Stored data
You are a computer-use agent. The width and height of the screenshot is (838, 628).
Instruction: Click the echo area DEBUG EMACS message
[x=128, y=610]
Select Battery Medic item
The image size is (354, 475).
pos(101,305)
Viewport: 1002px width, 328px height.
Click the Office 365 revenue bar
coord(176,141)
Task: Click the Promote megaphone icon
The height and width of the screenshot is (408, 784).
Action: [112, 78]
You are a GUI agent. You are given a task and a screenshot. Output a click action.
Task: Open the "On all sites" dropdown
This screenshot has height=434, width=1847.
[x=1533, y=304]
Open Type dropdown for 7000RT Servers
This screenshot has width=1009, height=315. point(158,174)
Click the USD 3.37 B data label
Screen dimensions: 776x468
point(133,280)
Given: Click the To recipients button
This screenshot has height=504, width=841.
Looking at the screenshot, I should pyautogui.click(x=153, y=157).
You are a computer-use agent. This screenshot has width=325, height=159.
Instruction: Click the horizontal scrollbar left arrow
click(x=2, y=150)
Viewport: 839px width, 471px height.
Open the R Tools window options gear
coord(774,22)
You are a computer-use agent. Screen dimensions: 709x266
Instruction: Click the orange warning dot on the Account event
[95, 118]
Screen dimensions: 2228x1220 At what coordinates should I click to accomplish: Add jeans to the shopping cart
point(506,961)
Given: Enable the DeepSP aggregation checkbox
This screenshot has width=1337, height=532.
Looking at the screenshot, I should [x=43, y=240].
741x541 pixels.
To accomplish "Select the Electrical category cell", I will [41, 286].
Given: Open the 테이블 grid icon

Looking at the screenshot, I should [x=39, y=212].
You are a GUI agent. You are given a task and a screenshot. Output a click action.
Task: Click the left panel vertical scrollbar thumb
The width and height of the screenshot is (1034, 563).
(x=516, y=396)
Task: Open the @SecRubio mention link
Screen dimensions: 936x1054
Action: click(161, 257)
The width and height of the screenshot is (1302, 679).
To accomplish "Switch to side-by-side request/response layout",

### Work item
Please print, exactly and with nothing else, the lines from the first line of the entries through the line containing "Viewport: 839px width, 471px height.".

### Exercise output
You are a computer-use agent. The width and height of the screenshot is (838, 628).
Instruction: Click the echo area DEBUG EMACS message
[x=128, y=610]
Select Battery Medic item
The image size is (354, 475).
pos(101,305)
Viewport: 1002px width, 328px height.
Click the Office 365 revenue bar
coord(176,141)
Task: Click the Promote megaphone icon
The height and width of the screenshot is (408, 784).
Action: [112, 78]
You are a GUI agent. You are given a task and a screenshot. Output a click action.
Task: Open the "On all sites" dropdown
This screenshot has height=434, width=1847.
[x=1533, y=304]
Open Type dropdown for 7000RT Servers
This screenshot has width=1009, height=315. point(158,174)
Click the USD 3.37 B data label
Screen dimensions: 776x468
point(133,280)
Given: Click the To recipients button
This screenshot has height=504, width=841.
Looking at the screenshot, I should pyautogui.click(x=153, y=157).
You are a computer-use agent. This screenshot has width=325, height=159.
Instruction: Click the horizontal scrollbar left arrow
click(x=2, y=150)
Viewport: 839px width, 471px height.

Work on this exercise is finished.